The disembodied spirit is immortal; there is nothing of it that can grow old or die. But the embodied spirit sees death on the horizon as soon as its day dawns.

Thomas Hobbes (1588 – 1679)

FOR those of us who work with the law, we often think in terms of finality. We believe ourselves to be boxed in by parameters set by old men and women who seem all-knowing of all there is and all there ever will be. Our education implies that outside this box we call the Rule of Law, there is no other form of succor. But any person with a bit of life experience knows that there are forces greater than government, institutions and people. There are virtues far greater than the decent human minimums of justice and fairness.

This holy week, I invite everyone to reflect on the greater things in life — more than our business interests, our personal ambitions and our dreams. These are the greater forces of compassion, kindness and love — super-natural urges that seem to always keep us off tangent from normal human behavior and reasoning. Why are we capable of being generous at a time of personal need? Why are we able to reach out and pull up those we fairly defeat in life’s race? Why do we still believe in miracles after all that education we’ve been put through?
There exists that great force that keeps humanity reaching out for its best qualities.
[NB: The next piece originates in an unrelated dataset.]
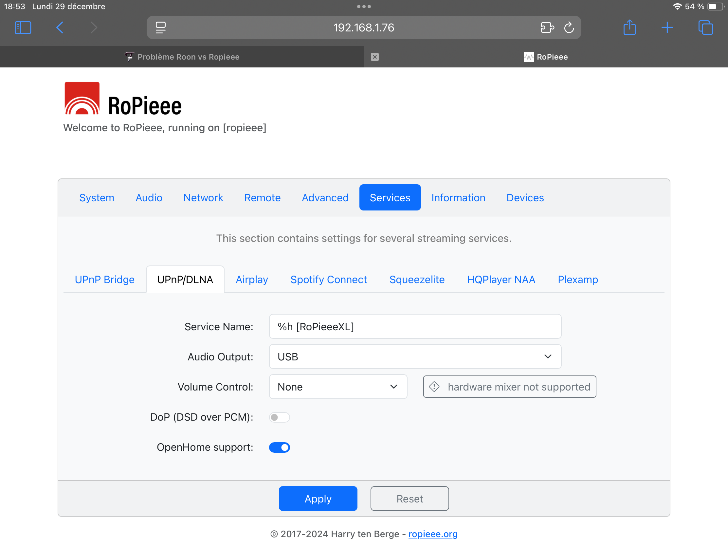728x546 pixels.
Task: Reload the page with refresh icon
Action: point(569,27)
Whether you are Christian, Muslim, Jew, Buddhist or even a self-declared atheist, there is reason and meaning behind every good work that you do and reprieve from your baser actions. The inevitable truth is that we are all spiritual beings and no denial, no backsliding, no distancing mechanism can change that.

Whatever may be your interpretation, there will always be room for greater things and greater ideas in your life. Call it God, goodness or love; we recognize it almost immediately when we see it. We are forever drawn towards it in our search for meaning.
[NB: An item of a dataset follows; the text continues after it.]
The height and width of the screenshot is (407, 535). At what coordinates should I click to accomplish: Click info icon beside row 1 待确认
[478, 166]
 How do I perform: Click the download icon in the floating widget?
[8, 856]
Sometimes your cynicism may leak out through your words, but your actions will always betray the truth. How hard you work for your family will show it. How you comfort a friend at a time of loss will show it.

How you tip the cab driver or the waiter will show it. How you call people through your mobile phone for no reason except to say “How’s it going?” will show it. How you forgive someone who took much from you or betrayed you in the most terrible way will show it. These things are who we are. These things fuel our hope.

Our failures, our pains, our frustrations fade in time because we are spiritual beings, mindful of things more important than simply what we go through this day. We are a constant work-in-progress and will remain this way until the day we die. This is our common journey towards perfection––towards the spirit.

Thus, we are not of this world. We will never be satisfied with what we have now because they lock us up in this place so fleeting and temporary. That bigger TV or faster car will become old and meaningless in time. Your clothes and jewelry will go out of style. Your gadgets will become obsolete and stop working. Your beauty will fade. Relationships will end, whether by choice or by death. Everything has an expiration date.

So survey your blessings. Value the good things in your life because all these are temporary: our careers, our material things and our loved ones. Someday, we will lose them. Someday, only shadows and memories of the good old days will remain. But even on those days, we will survive. Through any war, recession, heartbreak or frustration, we will survive. Because at the end of every episode of pain, after every loss and even when everything else fades into wind, the human spirit remains.

Peace and blessings to you all. Happy Easter!